Weekends during the summer are packed full of adventure and also some hope that the sun will shine. The best thing is, if we prepare, we can have a great adventure no matter what the inclement weather throws at us.
As usual the weather teased us during the Monday to Friday, nine to five with some of the most stunning weather we’ve seen this year! And then, oh yes, the weekend hit and so did some fairly tropical weather (not the good kind either).
Fortunately we had prepared for the worst the Irish weather could throw at us and we didn’t let it stop us from having a ball and being included in one of the car calendar’s finest and friendliest meetups.
The International Mini Meeting was held this year on the doorstep of Westport House. And the Mini’s came in their hundreds, with every kind of classic and modified Mini you could think of and some you couldn’t dream up.
They’re a friendly bunch and only too happy to tell you their story of how they came into owning their first Mini and why they’re still fans today.
Lots of travelling from all corners of the globe meant there were tales of long journeys and a little Mini mechanic wizardry to get them here.
One couple from Milton Keynes had to break the journey into 50km and 80km stints after the first leg of their journey ended up with a blocked air intake. The problem was fixed minutes after a Mini genius lent the couple a hand and sent them on their way. They knew the journey would be worth it though.
A cavalcade of Mini’s met up on Dublin’s docks on Friday 26th of May to travel in convoy down to Westport. Unfortunately, the heat broke the EastLink bridge and the Mini crew had a bit of a delay before setting off.
Once the bridge was fixed, everyone headed into the sun and out West...straight into the rain.
After a 254km spin to Westport, down on the site, the mini’s parked up and started to begin the campsite ritual of pitching and cursing, but mainly pitching up for the weekend.
Mini Ireland had prepared some Countrymen with a roof tent for a nights stay on site. It’s a lot better than it sounds. If you had shown me this as a child I would have been in absolute car-vana.
It comes packed away in a handy roof box, unfolds and sets up easily and has bags of space and plenty of nets and areas for storage.
You should do the maths regarding cost v’s usefulness analysis, camping would want to take up a lot of your spare time to warrant the investment (approx. €2,836). But to those whose lives revolve around camping, I can’t think of a more user friendly addition.
The wind and rain never saw the inside of the tent, once you zipped up all the right areas carefully. Carrying camera gear, especially outdoors is always concerning but I had no worries about storing my gear for the night in the pop up accommodation.

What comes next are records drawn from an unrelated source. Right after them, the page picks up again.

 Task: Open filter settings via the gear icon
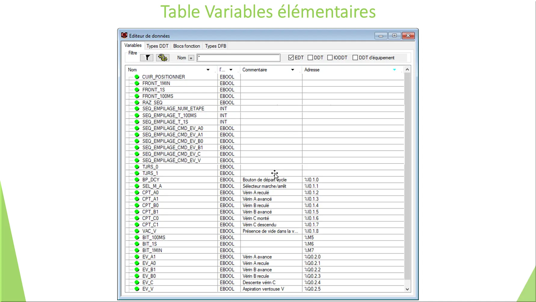click(162, 58)
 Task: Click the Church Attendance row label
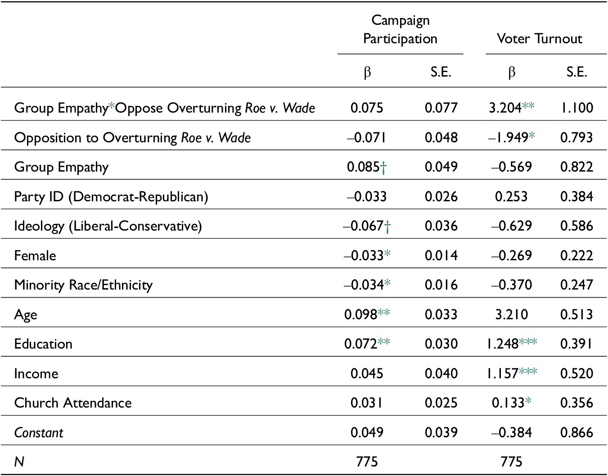click(73, 403)
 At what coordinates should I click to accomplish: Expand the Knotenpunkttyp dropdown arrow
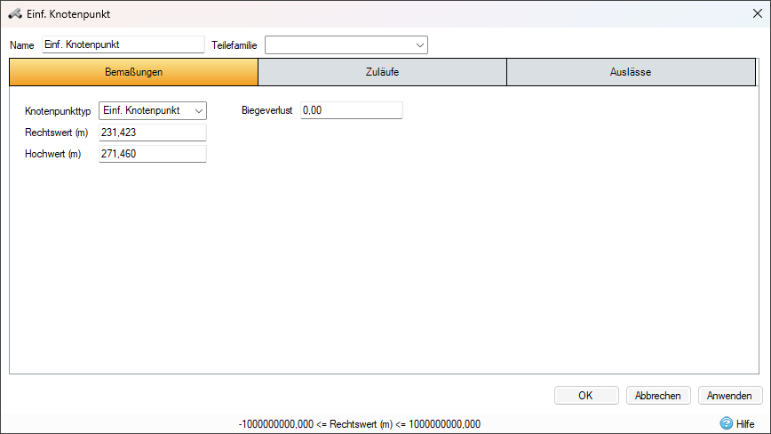click(x=199, y=110)
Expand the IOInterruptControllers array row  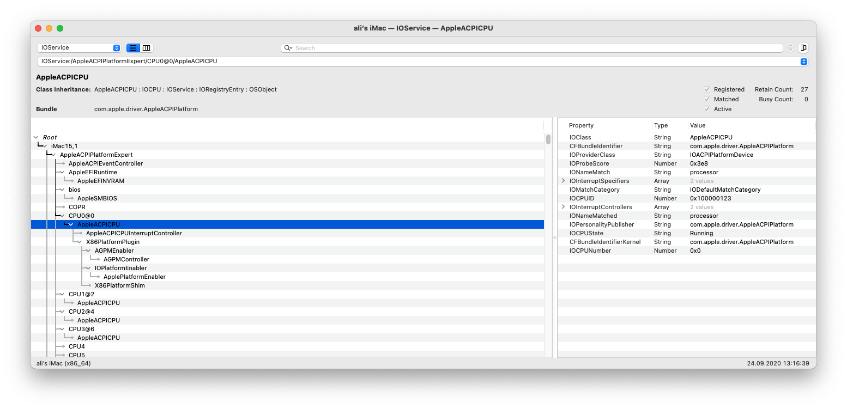pos(564,207)
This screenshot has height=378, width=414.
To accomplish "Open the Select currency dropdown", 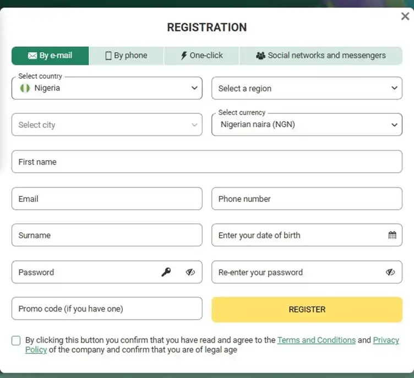I will click(307, 124).
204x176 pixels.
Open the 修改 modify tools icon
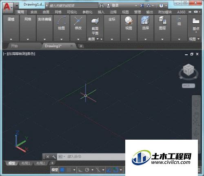click(78, 20)
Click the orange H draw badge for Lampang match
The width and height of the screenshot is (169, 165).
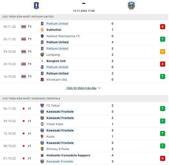pyautogui.click(x=162, y=52)
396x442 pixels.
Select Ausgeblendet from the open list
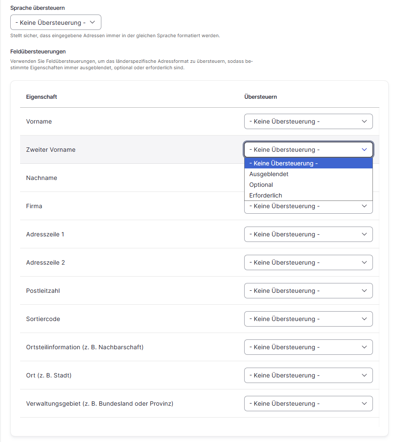click(x=308, y=174)
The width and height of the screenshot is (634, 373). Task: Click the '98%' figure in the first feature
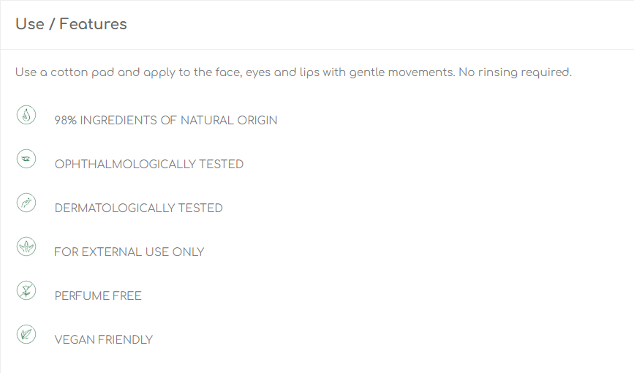66,121
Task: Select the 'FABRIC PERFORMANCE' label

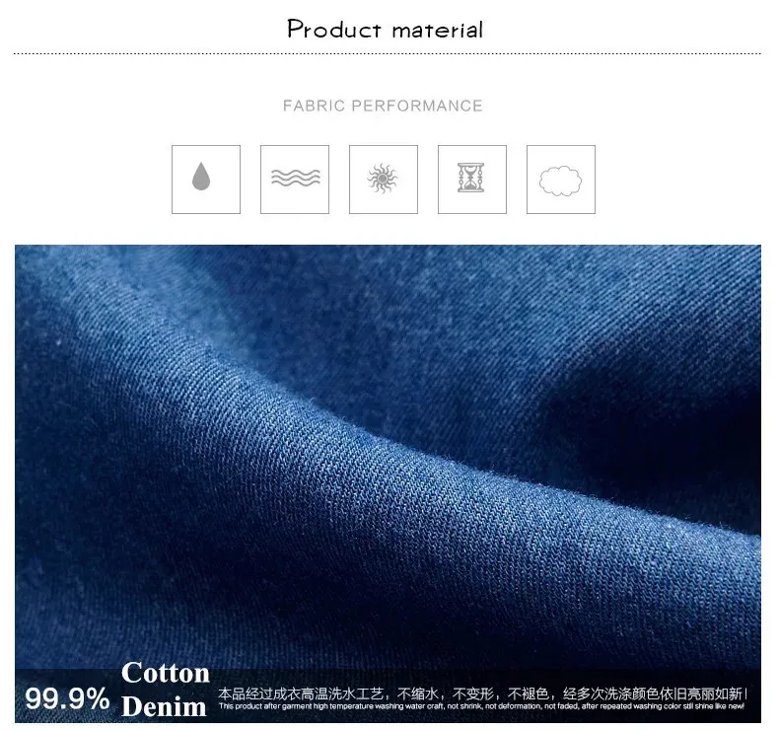Action: coord(383,106)
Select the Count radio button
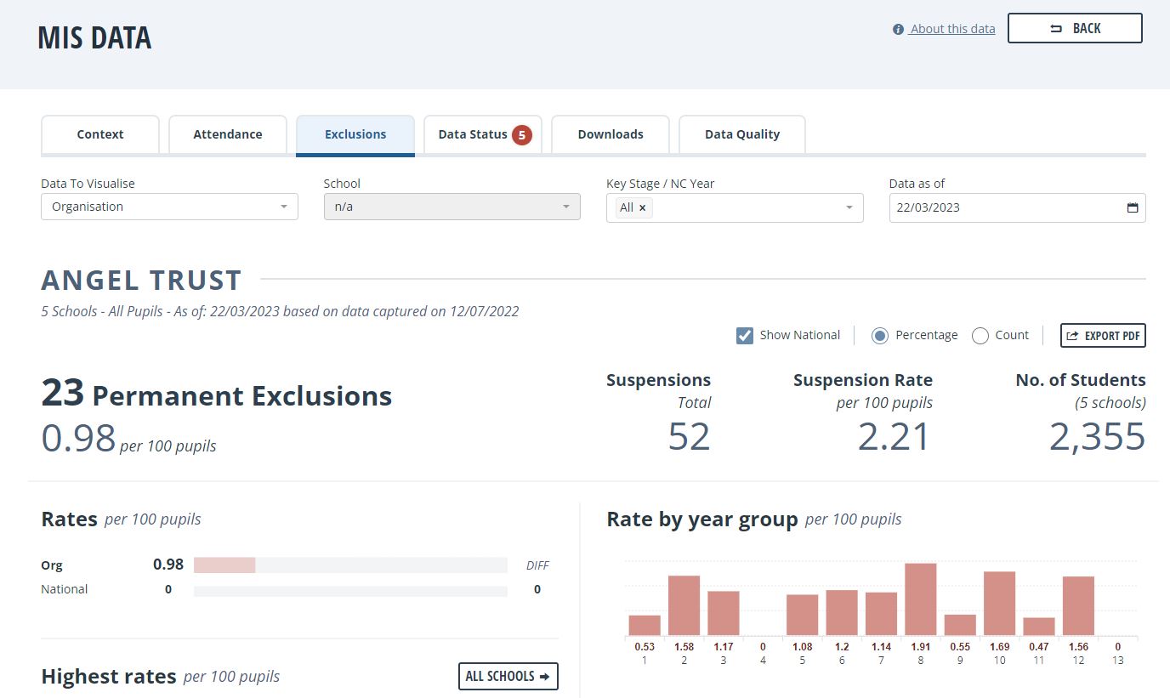This screenshot has width=1170, height=698. (980, 336)
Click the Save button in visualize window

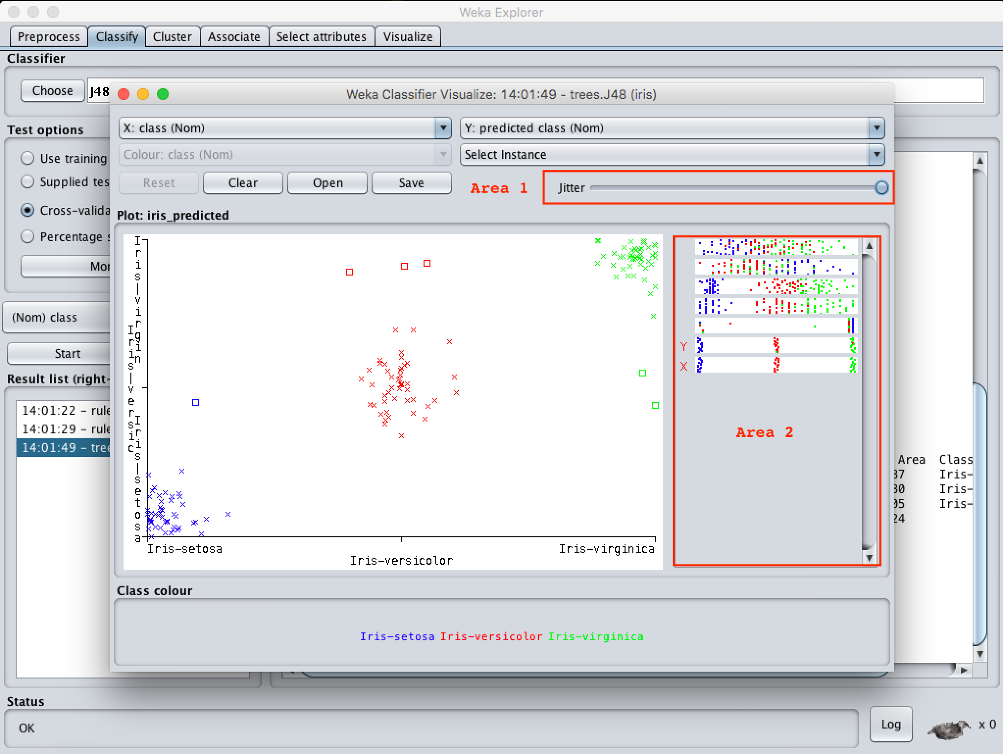tap(411, 183)
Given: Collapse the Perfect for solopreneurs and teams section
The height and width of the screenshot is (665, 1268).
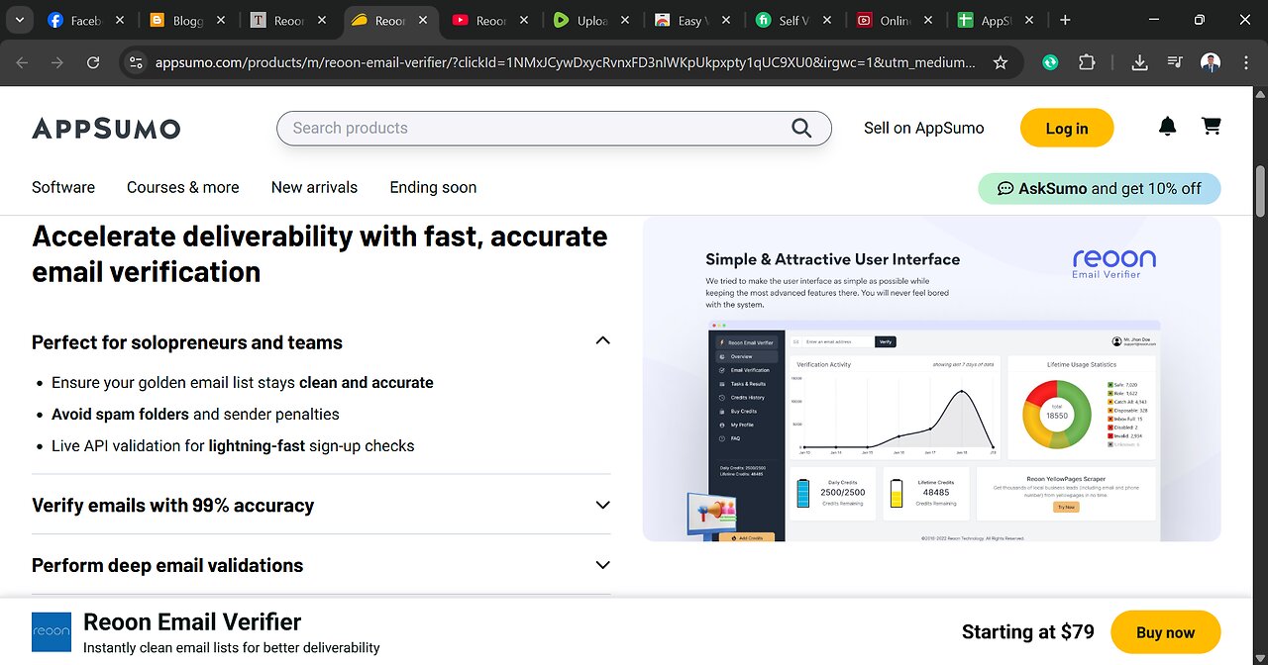Looking at the screenshot, I should click(x=602, y=341).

Gaining access is akin to that bit of abseiling just before you go over the edge, the steps up the ladder are fine, then you have to do a bit of torsional twisting to get inside but once in, you make yourself pretty snug pretty quickly.
The next morning the Mini fans were up and at 'em pretty early. Lots of them just driving their mini’s around the site to see their other Mini friends. This festival has been going since 1978 and first started in Germany.
Now there are many different accents from all over Europe, all of them locked in one conversation, the Mini. As I said, they’re a really friendly bunch and if you have access to, or know someone with a Mini, I would highly recommend joining in with the IMM.
They know how to throw a party and everyone’s invited, even the new Mini’s!